/---
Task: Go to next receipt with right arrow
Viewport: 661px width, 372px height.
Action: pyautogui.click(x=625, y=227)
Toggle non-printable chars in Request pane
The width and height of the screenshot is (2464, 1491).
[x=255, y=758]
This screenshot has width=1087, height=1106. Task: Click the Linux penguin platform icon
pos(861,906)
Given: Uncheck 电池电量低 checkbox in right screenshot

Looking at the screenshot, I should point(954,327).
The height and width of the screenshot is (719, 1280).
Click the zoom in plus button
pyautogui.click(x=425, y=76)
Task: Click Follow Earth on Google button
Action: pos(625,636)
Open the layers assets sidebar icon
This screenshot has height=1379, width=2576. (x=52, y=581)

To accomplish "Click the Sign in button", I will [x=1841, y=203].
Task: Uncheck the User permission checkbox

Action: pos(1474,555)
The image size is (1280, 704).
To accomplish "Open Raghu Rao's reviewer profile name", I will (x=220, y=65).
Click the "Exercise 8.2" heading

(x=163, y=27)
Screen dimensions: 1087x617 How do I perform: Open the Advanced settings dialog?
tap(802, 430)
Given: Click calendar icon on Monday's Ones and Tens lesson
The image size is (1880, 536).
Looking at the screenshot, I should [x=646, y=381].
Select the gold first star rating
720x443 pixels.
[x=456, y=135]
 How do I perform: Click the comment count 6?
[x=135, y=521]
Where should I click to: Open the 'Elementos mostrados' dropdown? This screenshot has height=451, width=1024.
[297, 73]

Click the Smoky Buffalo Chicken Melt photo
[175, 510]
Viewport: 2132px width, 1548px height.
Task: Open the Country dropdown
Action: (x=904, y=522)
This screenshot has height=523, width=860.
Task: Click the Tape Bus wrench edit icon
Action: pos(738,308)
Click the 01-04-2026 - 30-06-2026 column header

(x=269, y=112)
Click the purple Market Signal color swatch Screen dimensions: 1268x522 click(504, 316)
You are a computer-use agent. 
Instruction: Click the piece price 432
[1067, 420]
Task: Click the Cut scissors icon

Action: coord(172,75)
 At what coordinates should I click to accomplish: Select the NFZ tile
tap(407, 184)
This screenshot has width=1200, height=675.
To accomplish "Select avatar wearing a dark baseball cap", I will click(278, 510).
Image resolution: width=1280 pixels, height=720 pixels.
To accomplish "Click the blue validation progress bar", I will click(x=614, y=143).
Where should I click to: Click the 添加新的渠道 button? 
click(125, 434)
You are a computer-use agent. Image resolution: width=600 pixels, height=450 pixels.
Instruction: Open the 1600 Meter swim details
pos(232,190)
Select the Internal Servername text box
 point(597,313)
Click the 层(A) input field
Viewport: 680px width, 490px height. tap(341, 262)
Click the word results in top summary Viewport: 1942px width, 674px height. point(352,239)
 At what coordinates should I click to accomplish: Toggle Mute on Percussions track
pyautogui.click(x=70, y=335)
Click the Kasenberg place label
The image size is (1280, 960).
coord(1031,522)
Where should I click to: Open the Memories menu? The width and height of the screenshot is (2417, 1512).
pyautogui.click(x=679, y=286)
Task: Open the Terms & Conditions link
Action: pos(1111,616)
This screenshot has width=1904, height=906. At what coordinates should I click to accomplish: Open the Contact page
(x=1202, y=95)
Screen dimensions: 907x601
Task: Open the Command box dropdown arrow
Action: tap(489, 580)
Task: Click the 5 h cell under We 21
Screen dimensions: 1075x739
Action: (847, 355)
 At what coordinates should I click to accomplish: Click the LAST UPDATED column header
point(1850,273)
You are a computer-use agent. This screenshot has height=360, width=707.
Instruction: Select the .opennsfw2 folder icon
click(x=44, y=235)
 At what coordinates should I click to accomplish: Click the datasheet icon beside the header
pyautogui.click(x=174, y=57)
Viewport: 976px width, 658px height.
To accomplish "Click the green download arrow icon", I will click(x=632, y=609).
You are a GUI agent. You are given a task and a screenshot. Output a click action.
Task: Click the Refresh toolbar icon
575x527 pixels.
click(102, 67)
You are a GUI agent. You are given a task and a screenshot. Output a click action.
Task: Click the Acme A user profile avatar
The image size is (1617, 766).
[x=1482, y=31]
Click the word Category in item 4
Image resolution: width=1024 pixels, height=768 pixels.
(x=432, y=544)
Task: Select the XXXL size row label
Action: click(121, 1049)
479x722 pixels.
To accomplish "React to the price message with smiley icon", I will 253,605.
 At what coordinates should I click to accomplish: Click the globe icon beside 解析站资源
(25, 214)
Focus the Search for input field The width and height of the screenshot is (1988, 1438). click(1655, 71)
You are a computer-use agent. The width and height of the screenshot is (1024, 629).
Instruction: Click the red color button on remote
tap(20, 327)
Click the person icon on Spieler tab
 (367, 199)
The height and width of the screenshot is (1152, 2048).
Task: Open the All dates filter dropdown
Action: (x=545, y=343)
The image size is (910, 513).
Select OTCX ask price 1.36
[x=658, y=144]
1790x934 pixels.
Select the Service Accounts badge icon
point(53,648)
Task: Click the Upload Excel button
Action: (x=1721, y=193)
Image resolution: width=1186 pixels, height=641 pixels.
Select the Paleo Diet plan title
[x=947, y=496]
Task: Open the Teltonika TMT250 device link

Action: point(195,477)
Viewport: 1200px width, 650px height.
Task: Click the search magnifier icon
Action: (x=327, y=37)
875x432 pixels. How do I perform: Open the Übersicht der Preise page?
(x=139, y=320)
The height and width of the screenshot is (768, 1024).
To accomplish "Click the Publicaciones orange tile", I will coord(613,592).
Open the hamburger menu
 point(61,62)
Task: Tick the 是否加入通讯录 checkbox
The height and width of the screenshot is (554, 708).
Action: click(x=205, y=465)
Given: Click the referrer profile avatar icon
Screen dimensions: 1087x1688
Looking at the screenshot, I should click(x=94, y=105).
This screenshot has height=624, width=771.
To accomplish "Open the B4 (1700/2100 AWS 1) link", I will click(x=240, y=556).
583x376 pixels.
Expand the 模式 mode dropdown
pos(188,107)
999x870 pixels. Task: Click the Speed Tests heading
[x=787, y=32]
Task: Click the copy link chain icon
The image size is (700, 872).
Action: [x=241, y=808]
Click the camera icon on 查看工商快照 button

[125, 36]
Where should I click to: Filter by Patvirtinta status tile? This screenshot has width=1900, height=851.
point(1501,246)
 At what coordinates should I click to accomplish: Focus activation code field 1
\---
### Directions
Can you repeat the material verbatim, from its first line through the line containing "will (x=220, y=65)."?

### Answer for this exercise
Task: Go to next receipt with right arrow
Viewport: 661px width, 372px height.
Action: pyautogui.click(x=625, y=227)
Toggle non-printable chars in Request pane
The width and height of the screenshot is (2464, 1491).
[x=255, y=758]
This screenshot has width=1087, height=1106. Task: Click the Linux penguin platform icon
pos(861,906)
Given: Uncheck 电池电量低 checkbox in right screenshot

Looking at the screenshot, I should point(954,327).
The height and width of the screenshot is (719, 1280).
Click the zoom in plus button
pyautogui.click(x=425, y=76)
Task: Click Follow Earth on Google button
Action: pos(625,636)
Open the layers assets sidebar icon
This screenshot has height=1379, width=2576. (x=52, y=581)

To accomplish "Click the Sign in button", I will [x=1841, y=203].
Task: Uncheck the User permission checkbox

Action: pos(1474,555)
The image size is (1280, 704).
To accomplish "Open Raghu Rao's reviewer profile name", I will (x=220, y=65).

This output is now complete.